>> START
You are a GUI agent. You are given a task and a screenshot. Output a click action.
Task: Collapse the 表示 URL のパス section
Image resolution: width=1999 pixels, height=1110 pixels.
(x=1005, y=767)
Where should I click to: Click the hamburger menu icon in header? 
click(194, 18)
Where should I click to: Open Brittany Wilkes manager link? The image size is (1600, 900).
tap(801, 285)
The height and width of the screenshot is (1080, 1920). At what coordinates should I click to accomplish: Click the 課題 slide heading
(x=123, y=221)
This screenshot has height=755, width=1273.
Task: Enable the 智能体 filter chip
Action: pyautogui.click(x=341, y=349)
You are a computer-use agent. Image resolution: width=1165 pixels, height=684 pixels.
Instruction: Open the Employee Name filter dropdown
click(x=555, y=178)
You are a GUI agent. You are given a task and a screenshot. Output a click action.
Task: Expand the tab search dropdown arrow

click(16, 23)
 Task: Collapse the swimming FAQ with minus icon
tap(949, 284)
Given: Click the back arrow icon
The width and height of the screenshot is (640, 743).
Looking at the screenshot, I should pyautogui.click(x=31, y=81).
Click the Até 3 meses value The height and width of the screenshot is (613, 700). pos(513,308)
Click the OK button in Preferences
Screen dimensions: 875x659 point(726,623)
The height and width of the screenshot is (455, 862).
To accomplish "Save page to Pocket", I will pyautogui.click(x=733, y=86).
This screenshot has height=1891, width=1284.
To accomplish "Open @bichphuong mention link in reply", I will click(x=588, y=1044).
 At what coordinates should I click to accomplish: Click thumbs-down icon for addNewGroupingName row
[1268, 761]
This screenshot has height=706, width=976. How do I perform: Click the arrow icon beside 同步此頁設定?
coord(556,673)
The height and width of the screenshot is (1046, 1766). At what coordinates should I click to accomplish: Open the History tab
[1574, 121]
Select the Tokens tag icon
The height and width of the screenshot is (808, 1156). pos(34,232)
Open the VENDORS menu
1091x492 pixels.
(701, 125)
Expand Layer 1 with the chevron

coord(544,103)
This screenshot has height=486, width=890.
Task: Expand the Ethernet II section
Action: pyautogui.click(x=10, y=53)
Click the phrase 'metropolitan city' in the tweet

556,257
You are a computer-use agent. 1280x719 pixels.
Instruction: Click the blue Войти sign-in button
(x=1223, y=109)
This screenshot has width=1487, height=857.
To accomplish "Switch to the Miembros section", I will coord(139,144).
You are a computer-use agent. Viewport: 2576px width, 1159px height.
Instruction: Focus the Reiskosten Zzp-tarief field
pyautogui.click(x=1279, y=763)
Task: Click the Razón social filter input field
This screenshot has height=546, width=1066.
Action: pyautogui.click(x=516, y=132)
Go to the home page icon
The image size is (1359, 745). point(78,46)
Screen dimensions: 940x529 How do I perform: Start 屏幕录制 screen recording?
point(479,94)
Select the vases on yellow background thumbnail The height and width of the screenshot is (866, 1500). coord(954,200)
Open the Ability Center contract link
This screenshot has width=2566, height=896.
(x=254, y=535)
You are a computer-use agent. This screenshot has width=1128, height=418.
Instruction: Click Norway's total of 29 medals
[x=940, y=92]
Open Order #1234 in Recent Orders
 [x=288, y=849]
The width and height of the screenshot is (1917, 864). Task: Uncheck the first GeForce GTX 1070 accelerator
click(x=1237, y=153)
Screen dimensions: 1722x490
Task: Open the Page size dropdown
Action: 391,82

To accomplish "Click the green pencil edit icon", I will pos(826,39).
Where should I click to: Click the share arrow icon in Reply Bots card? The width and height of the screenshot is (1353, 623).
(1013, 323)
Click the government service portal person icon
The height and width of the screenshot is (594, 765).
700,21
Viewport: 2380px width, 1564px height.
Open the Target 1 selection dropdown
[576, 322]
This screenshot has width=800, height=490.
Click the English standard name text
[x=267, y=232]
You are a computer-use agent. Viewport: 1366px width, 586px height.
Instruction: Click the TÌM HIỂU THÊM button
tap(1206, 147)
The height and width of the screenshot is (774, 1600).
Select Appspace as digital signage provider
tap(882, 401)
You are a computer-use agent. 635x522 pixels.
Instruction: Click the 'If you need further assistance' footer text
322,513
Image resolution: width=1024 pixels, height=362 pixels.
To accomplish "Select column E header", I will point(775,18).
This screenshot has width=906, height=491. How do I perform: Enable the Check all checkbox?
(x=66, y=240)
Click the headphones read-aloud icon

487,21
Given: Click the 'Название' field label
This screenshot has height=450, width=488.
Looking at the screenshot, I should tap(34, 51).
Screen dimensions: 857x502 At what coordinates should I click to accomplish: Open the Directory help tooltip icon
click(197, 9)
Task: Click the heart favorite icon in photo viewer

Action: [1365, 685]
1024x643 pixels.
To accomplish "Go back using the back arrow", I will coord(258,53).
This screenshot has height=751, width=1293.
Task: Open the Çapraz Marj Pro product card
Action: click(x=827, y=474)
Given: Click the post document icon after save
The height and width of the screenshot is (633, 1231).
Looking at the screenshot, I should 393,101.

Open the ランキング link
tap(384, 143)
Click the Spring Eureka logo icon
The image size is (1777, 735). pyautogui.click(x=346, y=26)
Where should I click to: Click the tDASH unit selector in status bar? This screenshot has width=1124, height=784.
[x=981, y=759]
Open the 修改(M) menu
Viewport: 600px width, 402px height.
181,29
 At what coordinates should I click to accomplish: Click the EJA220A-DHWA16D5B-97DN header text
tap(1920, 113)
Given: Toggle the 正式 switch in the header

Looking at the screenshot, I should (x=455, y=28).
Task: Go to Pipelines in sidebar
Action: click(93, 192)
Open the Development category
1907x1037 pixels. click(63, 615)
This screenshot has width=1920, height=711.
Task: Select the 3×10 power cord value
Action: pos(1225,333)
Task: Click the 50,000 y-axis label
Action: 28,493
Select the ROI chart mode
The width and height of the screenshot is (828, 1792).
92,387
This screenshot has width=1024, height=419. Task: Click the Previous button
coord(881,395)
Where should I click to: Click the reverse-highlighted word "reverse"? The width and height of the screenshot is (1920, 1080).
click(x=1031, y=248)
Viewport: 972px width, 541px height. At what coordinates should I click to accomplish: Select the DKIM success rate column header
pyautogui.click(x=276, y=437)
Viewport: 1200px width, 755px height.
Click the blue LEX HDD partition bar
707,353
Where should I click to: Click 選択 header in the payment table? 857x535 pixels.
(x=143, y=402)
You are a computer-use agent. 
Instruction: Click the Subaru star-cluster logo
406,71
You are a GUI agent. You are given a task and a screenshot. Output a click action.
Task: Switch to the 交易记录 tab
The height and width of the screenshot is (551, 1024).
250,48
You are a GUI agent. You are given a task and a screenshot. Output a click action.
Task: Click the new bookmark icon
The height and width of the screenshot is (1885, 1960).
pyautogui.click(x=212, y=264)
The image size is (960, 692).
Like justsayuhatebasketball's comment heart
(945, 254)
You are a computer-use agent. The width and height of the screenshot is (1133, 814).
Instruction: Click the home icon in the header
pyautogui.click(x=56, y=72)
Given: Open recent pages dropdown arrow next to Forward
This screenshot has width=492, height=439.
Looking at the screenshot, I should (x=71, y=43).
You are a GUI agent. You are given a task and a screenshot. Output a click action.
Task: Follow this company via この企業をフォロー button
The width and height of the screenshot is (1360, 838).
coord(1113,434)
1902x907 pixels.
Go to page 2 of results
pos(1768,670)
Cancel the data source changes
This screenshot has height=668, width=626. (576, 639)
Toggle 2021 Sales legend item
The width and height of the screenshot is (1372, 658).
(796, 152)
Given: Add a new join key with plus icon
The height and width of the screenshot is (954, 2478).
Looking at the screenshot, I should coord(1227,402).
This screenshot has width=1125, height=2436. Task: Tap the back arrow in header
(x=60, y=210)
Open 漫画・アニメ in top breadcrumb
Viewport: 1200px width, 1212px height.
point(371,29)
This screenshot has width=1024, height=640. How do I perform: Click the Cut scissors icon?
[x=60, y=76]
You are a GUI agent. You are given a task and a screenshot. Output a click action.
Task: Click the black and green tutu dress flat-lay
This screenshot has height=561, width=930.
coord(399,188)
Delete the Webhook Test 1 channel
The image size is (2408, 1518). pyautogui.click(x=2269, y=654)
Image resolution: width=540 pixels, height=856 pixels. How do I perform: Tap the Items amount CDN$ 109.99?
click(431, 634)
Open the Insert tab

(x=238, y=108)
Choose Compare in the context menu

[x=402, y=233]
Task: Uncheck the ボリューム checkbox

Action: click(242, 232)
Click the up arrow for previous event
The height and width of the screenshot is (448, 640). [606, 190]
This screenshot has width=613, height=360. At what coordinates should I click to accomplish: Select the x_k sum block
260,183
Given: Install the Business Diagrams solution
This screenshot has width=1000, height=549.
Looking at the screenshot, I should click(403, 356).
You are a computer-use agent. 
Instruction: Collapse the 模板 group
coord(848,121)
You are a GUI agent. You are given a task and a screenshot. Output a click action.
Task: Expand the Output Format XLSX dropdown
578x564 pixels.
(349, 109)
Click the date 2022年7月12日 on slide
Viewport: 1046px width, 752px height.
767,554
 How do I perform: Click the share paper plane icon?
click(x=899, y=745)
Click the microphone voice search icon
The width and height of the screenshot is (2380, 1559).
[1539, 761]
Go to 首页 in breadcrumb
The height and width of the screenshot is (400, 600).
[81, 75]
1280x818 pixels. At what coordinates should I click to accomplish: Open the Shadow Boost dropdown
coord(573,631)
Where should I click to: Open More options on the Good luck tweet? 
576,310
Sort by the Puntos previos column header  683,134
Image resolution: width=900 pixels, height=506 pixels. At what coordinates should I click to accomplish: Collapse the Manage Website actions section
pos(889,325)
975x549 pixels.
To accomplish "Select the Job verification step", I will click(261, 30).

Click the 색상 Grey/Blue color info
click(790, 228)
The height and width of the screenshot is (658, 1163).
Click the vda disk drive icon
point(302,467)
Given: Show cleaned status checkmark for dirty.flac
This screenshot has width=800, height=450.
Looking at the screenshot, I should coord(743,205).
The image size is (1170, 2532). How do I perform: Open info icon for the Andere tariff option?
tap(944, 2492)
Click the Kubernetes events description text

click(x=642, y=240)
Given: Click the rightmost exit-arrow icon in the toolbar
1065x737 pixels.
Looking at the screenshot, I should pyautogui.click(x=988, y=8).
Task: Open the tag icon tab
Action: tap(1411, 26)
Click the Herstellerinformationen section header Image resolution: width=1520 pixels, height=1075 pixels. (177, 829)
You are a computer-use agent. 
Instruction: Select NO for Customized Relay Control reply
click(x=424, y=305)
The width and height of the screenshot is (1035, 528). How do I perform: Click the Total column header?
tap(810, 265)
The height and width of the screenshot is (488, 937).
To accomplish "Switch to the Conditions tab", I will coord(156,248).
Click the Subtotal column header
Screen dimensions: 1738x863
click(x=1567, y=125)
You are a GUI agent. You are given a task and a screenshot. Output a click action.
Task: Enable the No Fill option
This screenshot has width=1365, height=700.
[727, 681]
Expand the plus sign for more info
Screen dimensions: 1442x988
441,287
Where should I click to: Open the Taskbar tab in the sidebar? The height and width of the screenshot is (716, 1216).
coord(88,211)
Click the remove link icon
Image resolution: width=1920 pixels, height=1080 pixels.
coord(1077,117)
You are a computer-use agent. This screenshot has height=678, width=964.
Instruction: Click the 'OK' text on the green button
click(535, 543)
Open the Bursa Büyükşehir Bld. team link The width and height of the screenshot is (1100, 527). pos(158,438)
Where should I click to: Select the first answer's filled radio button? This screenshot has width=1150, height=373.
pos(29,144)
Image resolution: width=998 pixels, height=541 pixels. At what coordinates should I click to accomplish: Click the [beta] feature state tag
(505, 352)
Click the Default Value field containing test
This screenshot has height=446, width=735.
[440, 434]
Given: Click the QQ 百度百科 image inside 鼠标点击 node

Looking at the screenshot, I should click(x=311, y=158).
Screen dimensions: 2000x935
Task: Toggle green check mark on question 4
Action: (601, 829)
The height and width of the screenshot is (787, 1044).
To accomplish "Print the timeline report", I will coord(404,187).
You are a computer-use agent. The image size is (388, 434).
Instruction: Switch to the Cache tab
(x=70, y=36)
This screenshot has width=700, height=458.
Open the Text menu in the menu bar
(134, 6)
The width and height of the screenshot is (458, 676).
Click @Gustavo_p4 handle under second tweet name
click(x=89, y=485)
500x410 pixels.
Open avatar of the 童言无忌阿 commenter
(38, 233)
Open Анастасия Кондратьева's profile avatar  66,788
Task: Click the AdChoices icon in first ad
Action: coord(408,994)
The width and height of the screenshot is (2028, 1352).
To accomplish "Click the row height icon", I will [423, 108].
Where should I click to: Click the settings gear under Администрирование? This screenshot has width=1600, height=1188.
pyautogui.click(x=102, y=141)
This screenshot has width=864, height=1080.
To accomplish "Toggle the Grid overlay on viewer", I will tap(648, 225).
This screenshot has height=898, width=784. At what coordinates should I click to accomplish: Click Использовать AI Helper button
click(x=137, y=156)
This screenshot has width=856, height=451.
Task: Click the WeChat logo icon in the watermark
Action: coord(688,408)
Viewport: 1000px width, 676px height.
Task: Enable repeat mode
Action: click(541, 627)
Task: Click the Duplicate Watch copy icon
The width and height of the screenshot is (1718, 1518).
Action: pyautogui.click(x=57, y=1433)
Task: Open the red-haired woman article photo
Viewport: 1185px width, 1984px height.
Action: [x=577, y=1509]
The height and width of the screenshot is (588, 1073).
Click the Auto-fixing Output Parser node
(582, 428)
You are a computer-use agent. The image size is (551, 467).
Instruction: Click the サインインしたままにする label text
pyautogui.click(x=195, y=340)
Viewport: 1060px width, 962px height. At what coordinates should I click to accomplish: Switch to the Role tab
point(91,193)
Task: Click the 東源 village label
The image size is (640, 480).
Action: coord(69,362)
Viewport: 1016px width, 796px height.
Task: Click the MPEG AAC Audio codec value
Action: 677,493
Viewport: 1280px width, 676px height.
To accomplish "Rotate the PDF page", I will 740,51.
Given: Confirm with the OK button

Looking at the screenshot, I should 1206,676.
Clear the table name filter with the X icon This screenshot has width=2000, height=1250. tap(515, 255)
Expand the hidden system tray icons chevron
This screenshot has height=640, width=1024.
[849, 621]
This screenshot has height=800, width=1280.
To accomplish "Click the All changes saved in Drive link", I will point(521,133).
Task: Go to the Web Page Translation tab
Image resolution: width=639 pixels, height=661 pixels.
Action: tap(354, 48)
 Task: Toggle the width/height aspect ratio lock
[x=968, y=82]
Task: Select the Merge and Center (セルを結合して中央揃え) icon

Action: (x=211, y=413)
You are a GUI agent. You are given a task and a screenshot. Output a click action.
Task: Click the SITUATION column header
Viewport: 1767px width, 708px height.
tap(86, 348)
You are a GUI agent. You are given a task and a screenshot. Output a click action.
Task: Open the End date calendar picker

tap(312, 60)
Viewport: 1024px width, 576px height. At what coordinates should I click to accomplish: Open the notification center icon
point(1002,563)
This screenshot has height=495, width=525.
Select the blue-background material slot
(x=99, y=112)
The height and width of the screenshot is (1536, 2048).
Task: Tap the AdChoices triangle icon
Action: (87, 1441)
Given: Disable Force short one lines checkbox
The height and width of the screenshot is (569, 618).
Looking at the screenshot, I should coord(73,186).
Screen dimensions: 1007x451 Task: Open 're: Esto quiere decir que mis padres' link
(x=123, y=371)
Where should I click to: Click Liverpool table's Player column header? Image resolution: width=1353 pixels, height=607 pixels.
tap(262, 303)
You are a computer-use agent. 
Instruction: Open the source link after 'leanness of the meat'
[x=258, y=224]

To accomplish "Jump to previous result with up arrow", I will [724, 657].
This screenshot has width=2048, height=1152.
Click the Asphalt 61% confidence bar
>> END
◆ **Stated problem**
Rewrite the data starting at the line containing "Task: Collapse the swimming" and ending at the line containing "[1268, 761]", with "Preferences" changed to "Settings" and nothing else altered.

◆ **Solution to this task**
 Task: Collapse the swimming FAQ with minus icon
tap(949, 284)
Given: Click the back arrow icon
The width and height of the screenshot is (640, 743).
Looking at the screenshot, I should pyautogui.click(x=31, y=81).
Click the Até 3 meses value The height and width of the screenshot is (613, 700). pos(513,308)
Click the OK button in Settings
Screen dimensions: 875x659 point(726,623)
The height and width of the screenshot is (455, 862).
To accomplish "Save page to Pocket", I will pyautogui.click(x=733, y=86).
This screenshot has height=1891, width=1284.
To accomplish "Open @bichphuong mention link in reply", I will click(x=588, y=1044).
 At what coordinates should I click to accomplish: Click thumbs-down icon for addNewGroupingName row
[1268, 761]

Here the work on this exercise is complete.